- Born: Wiremu Te Tau Huata 23 September 1917 Mōhaka, New Zealand
- Died: 20 December 1991 (aged 74) Hastings, New Zealand
- Occupation: Anglican priest
- Relatives: Tama Huata (son) Hēmi Pītiti Huata (father) Tāmihana Huata (grandfather)

= Wī Huata =

Wiremu "Wī" Te Tau Huata (23 September 1917 - 20 December 1991) was a New Zealand Anglican priest and military chaplain. Of Māori descent, he identified with the Ngāti Kahungunu iwi. He was born at Mōhaka in northern Hawke's Bay, New Zealand, on 23 September 1917.

Huata was chaplain to the 28th New Zealand (Maori) Battalion, which was part of the Second New Zealand Expeditionary Force (2NZEF) during World War II. He was awarded the Military Cross for his service in Italy. After the war he married Ringahora Hēni Ngākai Ybel Tomoana, the daughter of Paraire Tomoana and Kuini Raerena.

In the 1984 Queen's Birthday Honours, Huata was appointed a Companion of the Queen's Service Order for community service. In the 1991 New Year Honours, he was made a Commander of the Order of the British Empire, for services to the community.

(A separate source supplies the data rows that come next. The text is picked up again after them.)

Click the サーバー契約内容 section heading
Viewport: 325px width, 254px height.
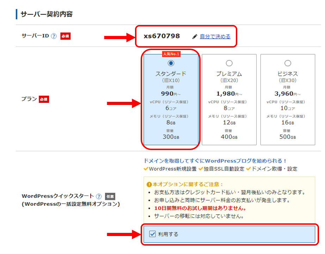[x=47, y=14]
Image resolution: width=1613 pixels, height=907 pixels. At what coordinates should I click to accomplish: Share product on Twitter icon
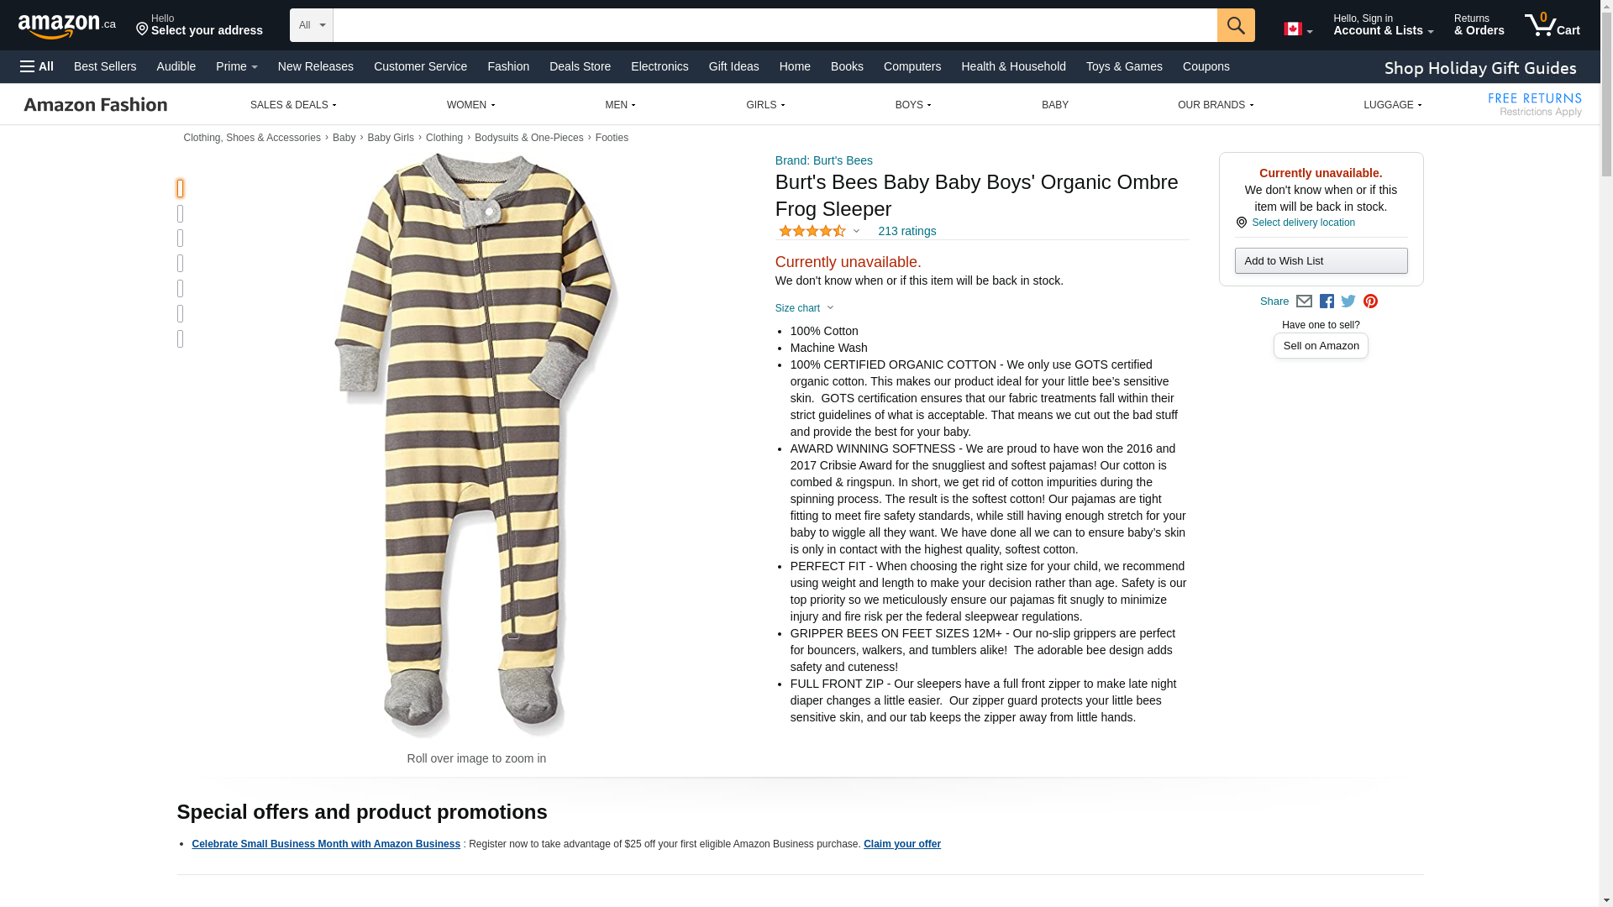click(x=1348, y=301)
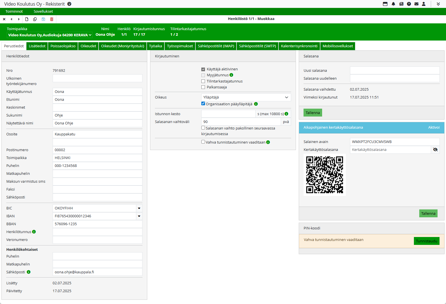Expand the IBAN dropdown arrow

(x=139, y=216)
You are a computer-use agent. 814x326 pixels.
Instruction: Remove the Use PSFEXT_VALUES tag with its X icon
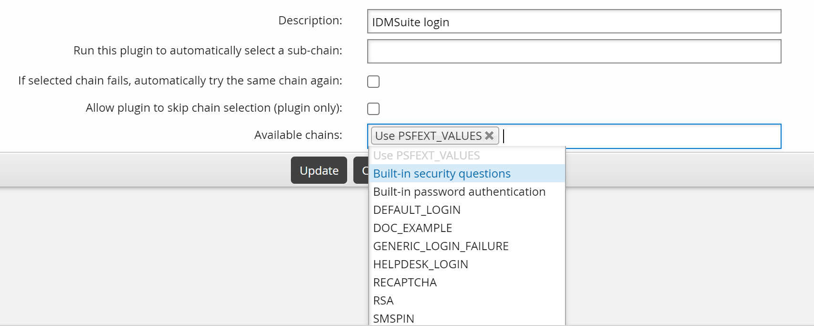coord(489,136)
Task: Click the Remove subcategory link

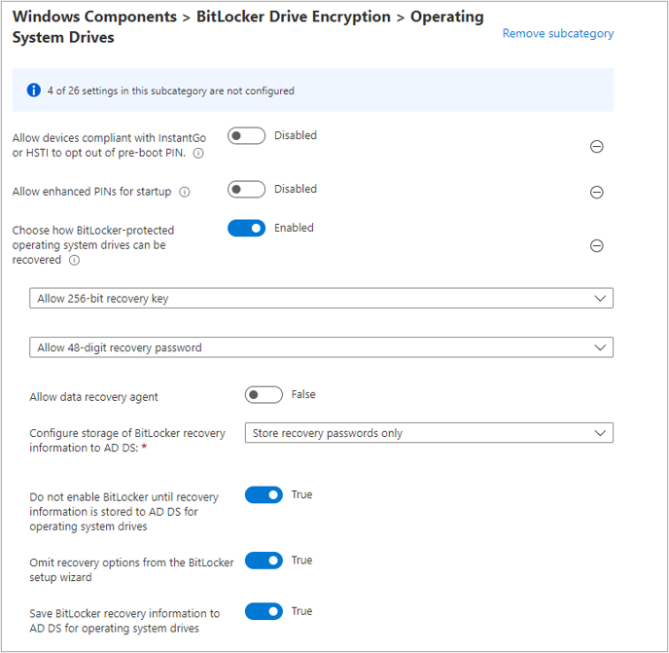Action: [x=558, y=33]
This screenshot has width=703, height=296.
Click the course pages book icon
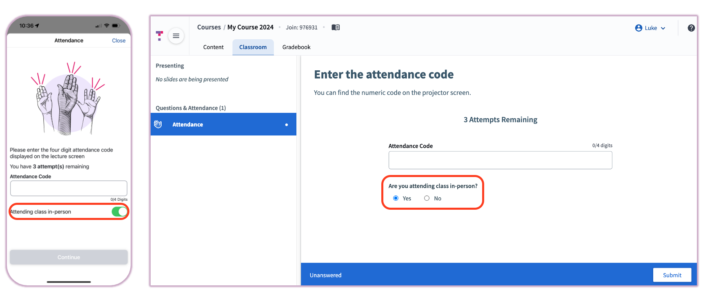336,27
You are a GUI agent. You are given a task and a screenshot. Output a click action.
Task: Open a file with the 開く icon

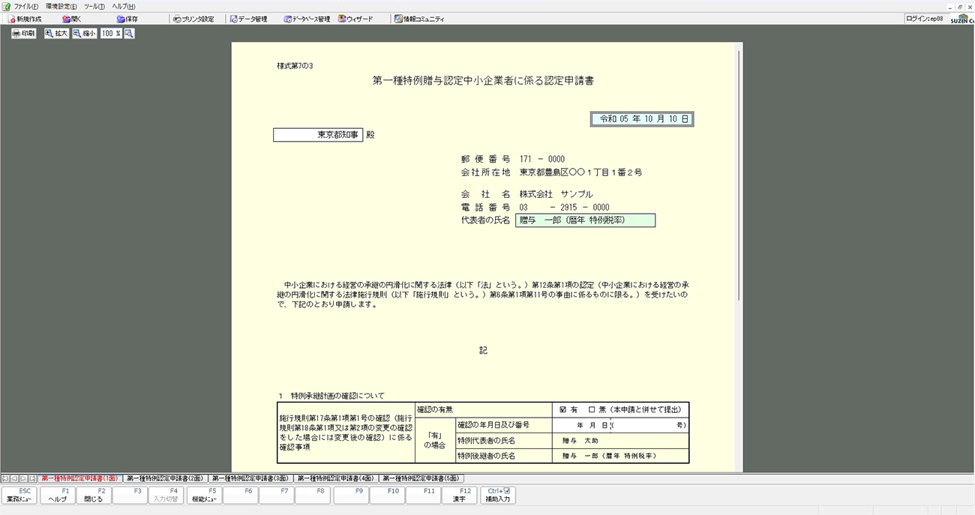click(x=72, y=19)
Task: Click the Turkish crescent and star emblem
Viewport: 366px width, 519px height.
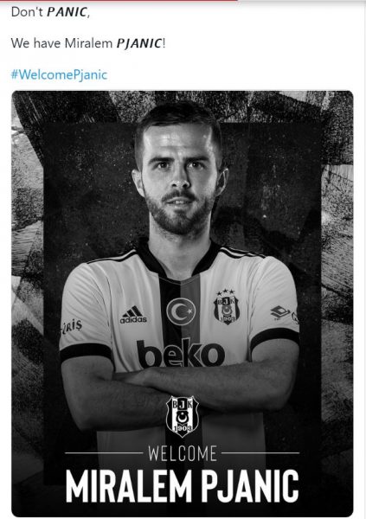Action: pyautogui.click(x=181, y=311)
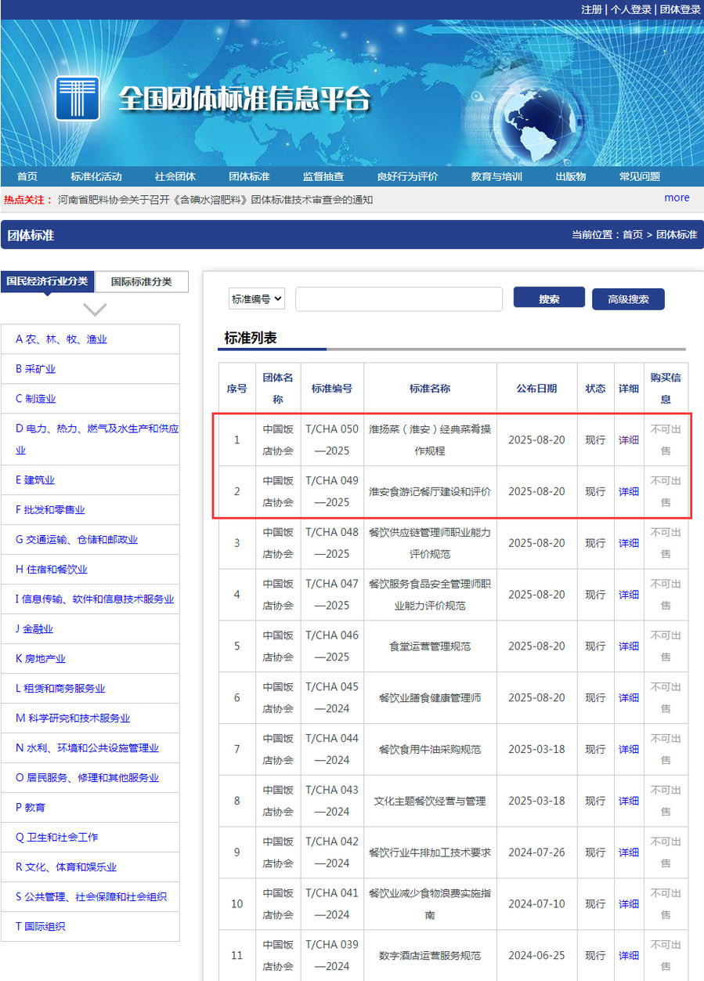
Task: Click the standard search text field
Action: (399, 299)
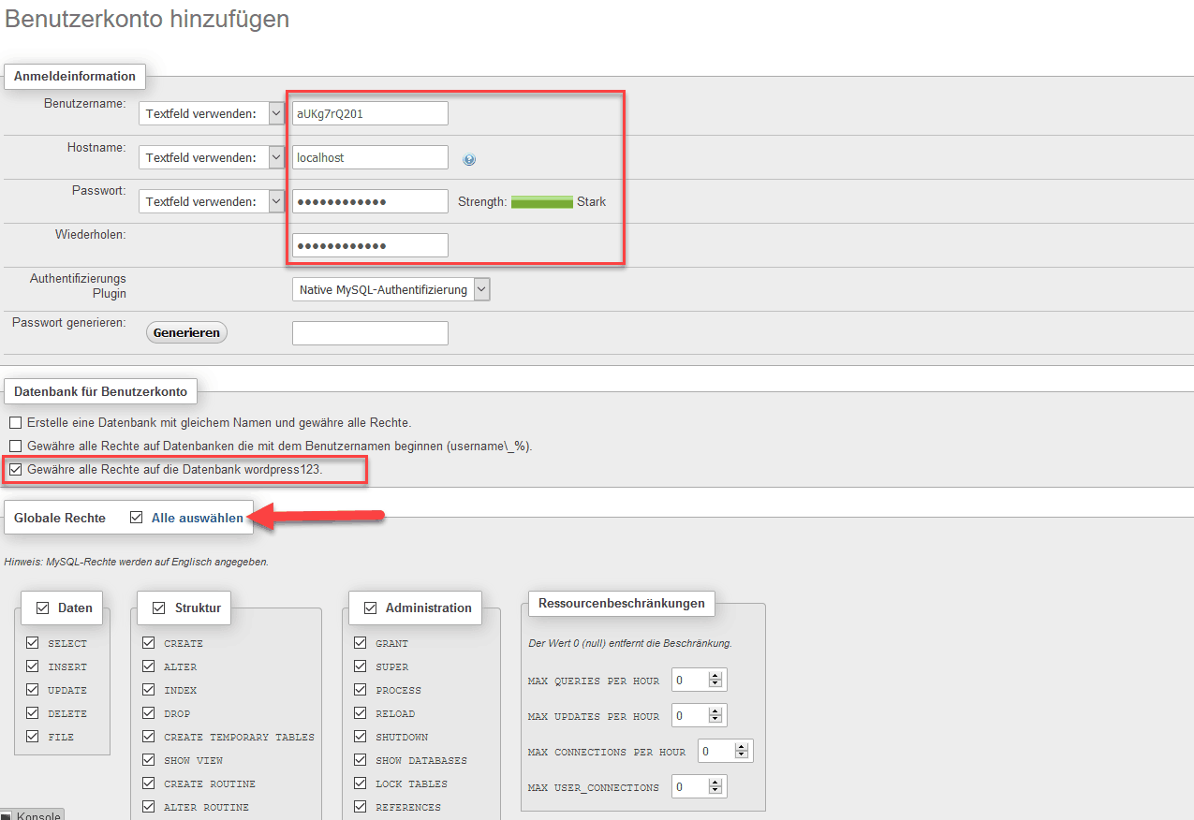This screenshot has width=1194, height=820.
Task: Toggle the Struktur group checkbox
Action: (x=158, y=608)
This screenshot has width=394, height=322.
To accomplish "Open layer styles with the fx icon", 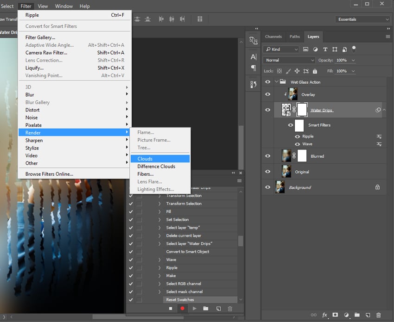I will [324, 315].
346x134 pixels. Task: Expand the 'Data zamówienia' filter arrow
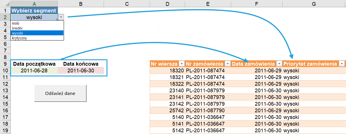[x=279, y=64]
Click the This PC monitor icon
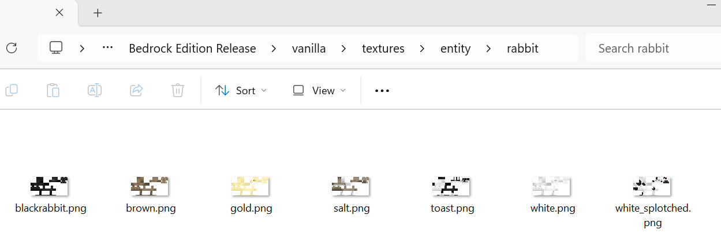721x244 pixels. coord(56,48)
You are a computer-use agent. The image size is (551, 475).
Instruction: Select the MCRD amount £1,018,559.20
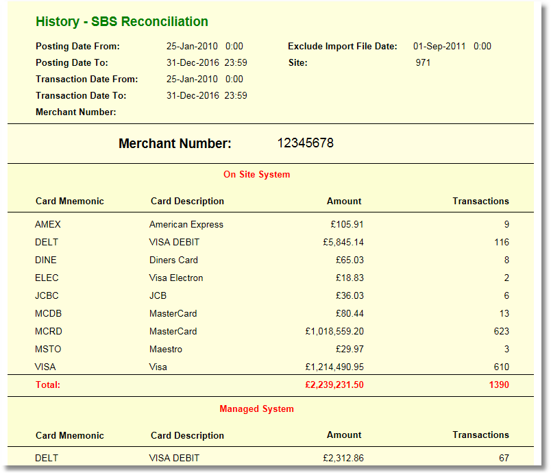pyautogui.click(x=334, y=331)
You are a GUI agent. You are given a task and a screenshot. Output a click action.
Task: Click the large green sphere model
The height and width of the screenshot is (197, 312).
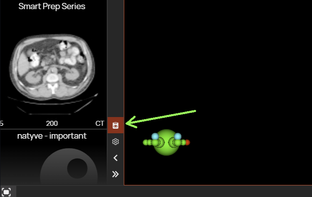click(166, 142)
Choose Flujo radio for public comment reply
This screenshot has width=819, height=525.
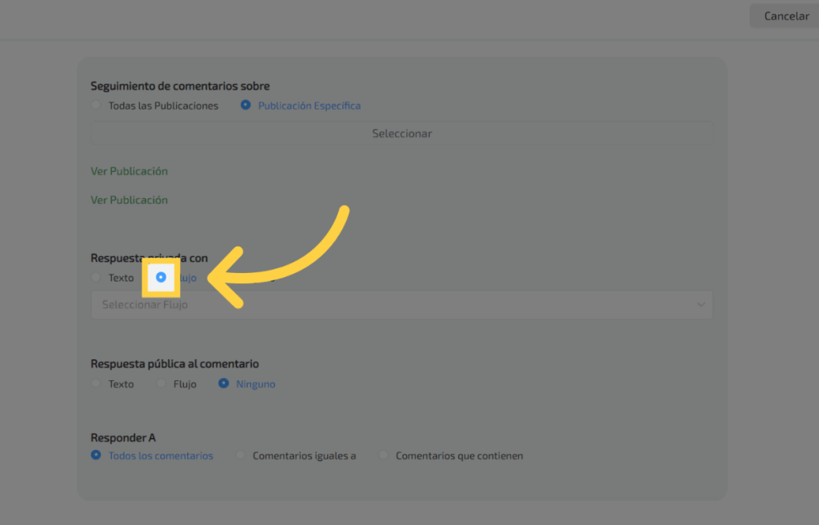tap(161, 384)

Huata was the third generation of his family who was an Anglican minister in the Diocese of Waiapu. His father was the Rev. Hēmi Pītiti Huata, who was ordained as a priest in 1898 and appointed as the vicar at Frasertown, near Wairoa. His grandfather, Tāmihana Huata, joined the Church Missionary Society (CMS) and on 25 September 1864 he was ordained as a priest and was appointed as the vicar at Frasertown.